Viele der Zurückgebliebenen hätten mit psychischen Problemen zu kämpfen. An den öffentlichen Schulen lasse die Betreuung der Schüler oft zu wünschen übrig. Pater Ibrahim: „Es gibt viel Gewalt, das reflektiert psychologische Schäden.“ Der Einfluss des Krieges sei bei den jungen Menschen spürbar. An den 17 privaten Schulen der verschiedenen christlichen Kirchen sei die Lage besser, doch würden die Lehrer schlecht bezahlt. Die Kirchen zahlten oft das Schulgeld, wenn Eltern es nicht mehr aufbringen können.

Auf die Pfarren kommen in dieser tristen Situation große gesellschaftliche Aufgaben zu.
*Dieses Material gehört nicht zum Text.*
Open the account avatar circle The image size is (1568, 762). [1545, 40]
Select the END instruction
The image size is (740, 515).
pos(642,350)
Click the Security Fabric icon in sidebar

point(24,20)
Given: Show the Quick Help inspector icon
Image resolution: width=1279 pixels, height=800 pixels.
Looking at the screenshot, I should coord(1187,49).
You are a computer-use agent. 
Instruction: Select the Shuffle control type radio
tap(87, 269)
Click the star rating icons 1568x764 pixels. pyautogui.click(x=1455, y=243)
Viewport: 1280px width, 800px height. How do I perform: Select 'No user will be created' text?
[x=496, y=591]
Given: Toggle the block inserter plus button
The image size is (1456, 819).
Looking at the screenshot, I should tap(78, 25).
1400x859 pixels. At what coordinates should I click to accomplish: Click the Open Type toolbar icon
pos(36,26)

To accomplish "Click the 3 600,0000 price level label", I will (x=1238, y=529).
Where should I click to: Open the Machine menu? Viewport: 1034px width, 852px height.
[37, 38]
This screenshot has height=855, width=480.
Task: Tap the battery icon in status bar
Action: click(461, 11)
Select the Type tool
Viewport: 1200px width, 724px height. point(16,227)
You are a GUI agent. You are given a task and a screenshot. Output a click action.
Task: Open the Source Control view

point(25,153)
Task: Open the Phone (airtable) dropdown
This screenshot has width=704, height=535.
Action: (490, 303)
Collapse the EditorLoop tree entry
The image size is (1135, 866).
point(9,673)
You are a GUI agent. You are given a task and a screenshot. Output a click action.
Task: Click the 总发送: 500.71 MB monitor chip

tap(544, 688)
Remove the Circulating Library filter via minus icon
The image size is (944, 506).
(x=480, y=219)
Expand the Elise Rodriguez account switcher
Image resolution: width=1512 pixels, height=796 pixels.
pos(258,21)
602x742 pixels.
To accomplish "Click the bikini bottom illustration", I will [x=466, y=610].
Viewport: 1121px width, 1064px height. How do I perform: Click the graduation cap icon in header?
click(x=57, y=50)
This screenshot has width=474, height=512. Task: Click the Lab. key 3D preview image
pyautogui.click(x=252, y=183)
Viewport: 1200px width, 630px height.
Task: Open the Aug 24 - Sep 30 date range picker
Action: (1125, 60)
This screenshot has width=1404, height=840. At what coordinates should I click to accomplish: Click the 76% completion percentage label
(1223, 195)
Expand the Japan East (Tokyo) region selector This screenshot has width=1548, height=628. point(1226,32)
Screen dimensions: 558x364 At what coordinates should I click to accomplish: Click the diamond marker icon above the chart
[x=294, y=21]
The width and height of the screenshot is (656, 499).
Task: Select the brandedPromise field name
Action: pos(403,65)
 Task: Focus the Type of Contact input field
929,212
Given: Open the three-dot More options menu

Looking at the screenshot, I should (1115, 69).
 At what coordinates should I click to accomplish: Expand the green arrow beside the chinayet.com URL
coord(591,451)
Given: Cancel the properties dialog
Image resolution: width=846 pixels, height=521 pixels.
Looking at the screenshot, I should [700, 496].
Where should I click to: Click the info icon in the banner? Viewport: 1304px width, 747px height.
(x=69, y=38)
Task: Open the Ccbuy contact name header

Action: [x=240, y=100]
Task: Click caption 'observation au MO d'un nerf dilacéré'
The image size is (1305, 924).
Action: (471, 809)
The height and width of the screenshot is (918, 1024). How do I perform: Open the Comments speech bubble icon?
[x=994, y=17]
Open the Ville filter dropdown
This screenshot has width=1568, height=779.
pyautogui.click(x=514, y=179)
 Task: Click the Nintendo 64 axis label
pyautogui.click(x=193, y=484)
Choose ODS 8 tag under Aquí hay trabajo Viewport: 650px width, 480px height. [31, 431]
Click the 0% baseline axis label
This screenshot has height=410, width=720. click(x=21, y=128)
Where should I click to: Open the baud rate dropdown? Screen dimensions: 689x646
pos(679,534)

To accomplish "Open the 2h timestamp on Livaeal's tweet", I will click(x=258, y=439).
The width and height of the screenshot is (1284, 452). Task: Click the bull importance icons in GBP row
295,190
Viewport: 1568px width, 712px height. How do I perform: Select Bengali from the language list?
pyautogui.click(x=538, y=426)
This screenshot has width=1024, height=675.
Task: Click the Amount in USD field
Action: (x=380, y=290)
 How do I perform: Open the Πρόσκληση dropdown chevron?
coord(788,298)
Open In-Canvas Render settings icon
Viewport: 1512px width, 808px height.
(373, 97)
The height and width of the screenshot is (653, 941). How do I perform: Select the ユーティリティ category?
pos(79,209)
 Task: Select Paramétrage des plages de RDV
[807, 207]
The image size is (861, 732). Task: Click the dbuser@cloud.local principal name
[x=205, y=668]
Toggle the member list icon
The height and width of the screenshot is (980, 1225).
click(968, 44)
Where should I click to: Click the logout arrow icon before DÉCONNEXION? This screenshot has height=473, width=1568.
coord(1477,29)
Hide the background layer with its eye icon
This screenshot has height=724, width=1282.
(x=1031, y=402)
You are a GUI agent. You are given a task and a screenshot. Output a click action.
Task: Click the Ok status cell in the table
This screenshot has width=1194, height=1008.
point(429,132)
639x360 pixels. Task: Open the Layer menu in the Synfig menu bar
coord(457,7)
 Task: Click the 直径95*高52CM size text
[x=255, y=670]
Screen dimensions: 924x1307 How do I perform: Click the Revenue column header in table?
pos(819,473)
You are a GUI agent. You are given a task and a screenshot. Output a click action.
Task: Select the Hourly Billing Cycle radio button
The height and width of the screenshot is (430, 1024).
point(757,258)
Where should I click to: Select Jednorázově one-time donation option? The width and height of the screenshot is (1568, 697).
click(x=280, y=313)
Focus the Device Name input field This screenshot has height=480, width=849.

Die Strategie der Franziskaner laute, so Pater Ibrahim: „Wir setzen für die Menschen ein Zeichen des Friedens.“ Die Kirchen kümmerten sich um das Zusammensein der Menschen, um Sport und Unterhaltung. „Wir tragen eine Gesamtverantwortung für das Leben ganzer Familien.“ Die Aktivitäten der Kirchen würden von den staatlichen Behörden sehr geschätzt.

Wie „Spielball der Mächte“

Befragt nach möglichen Lösungsansätzen für Syrien sagte Alsabagh: „Die Syrien-Krise kann nicht gelöst werden, ohne dass alle Gruppen im Boot sind.“ Alle, die in Syrien Verantwortung tragen, müssten eingebunden werden. Doch in Syrien selbst könne keine politische Lösung erarbeitet werden. „Die Welt müsste mitmachen“ – mit dem Ziel eines Wiederaufbaus.

Denn es gehe um einen strategischen und geopolitischen Kampf. Freilich, derzeit hätten die Menschen das Gefühl, die ausländischen Akteure verfolgten ihre eigenen Interessen. „Wir fühlen uns wie ein Spielball der Mächte.“

Ibrahim Alsabagh, der aus Damaskus stammt, lebte und studierte einige Jahre in Rom, bevor er 2014 in sein Heimatland zurückkehrte und die Pfarre in Aleppo übernahm. Demnächst entsendet ihn der Franziskaner-Orden nach Nazareth.